Rowhouses emerged as a housing typology in Istanbul towards the second half of the 19th century, following the emergence of the petite and middle bourgeoisie in Ottoman society. Their location and architectural characteristics reflect the needs and the life styles of this new class comprising of merchants, tradesmen, artisans and small and middle bureocrats of mostly Christian (Greek and Armenian) and Jewish background. Rowhouses were built mostly in the neighborhoods of Fener, Balat, Kumkapi, Gedikpasa, Ortaköy, Moda, Kadiköy and Yeldegirmeni (Rasim Pasa) where minorities lived.
While being imported from Europe, rowhouses in Istanbul have developed their own unique character by adapting to local urban and architectural conditions. Rowhouses in Istanbul feature elements of the vernacular, such as baywindow (cumba) or a roof terrace (tahtabos) on their façades.
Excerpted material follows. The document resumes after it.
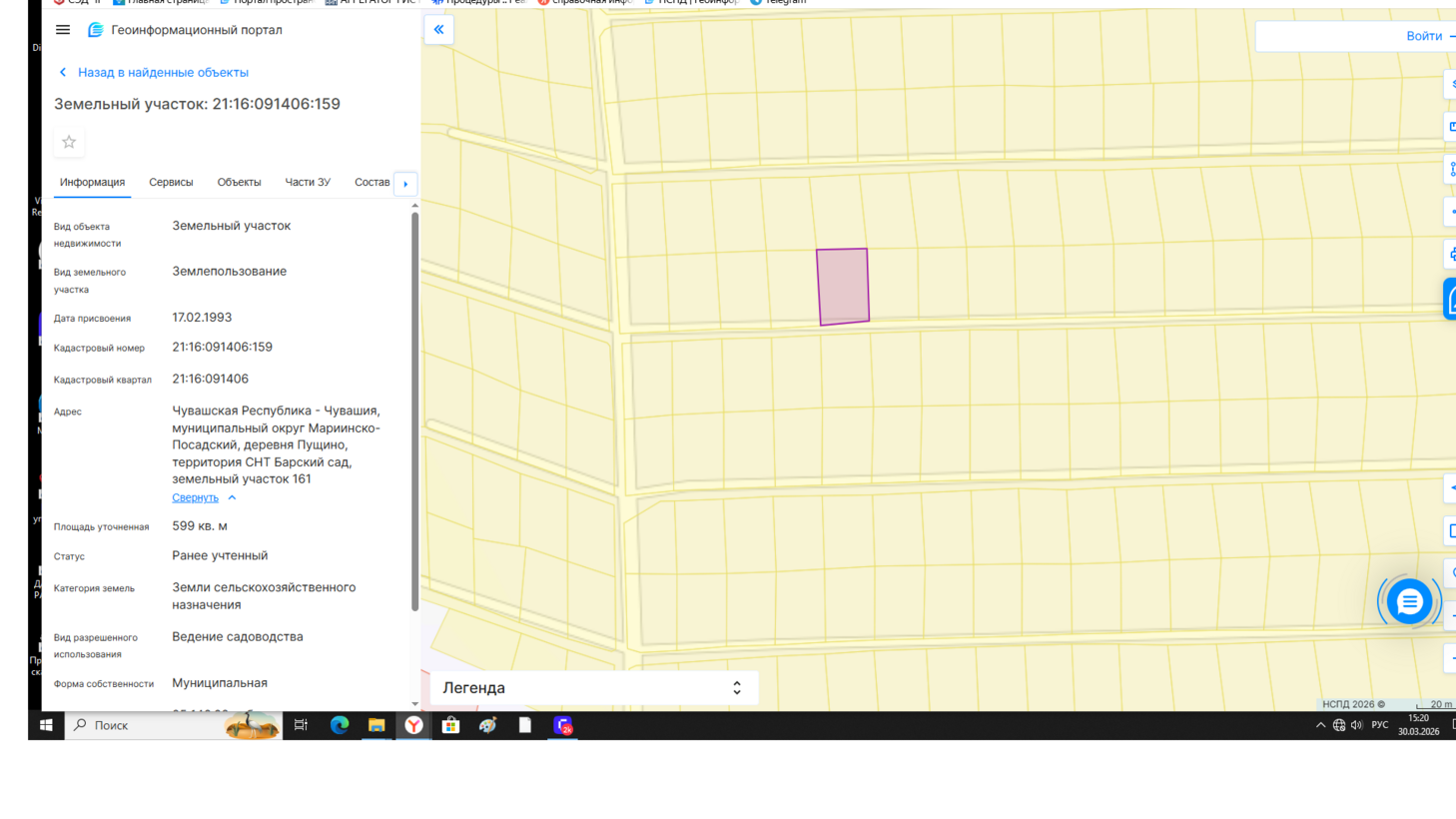Collapse the side panel with the double chevron
Screen dimensions: 1456x819
[x=438, y=30]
Their scale and elevations are specific to the context of a particular neighborhood. Unlike their European counterparts, they were designed and built without front gardens to fit the existing street and lot texture. They differ from the vernacular, however, in the repetition of their facades as well as in the organization of spaces inside the house. The plan of the rowhouse follows the logic of a showcase front on the street side where all services and private rooms are located on the unadorned back side. This strong duality is foreign to the traditional Ottoman house where the hierarchy of spaces occurs vertically rather than horizontally.
With the advent of modern apartments in the twentieth century and due also to the flight of religious minorities, rowhouses were left to use by lower-income citizens or squatter settlers. Today, rowhouses are being restored in a new economy that privileges their use as higher-income residences or commercial purposes.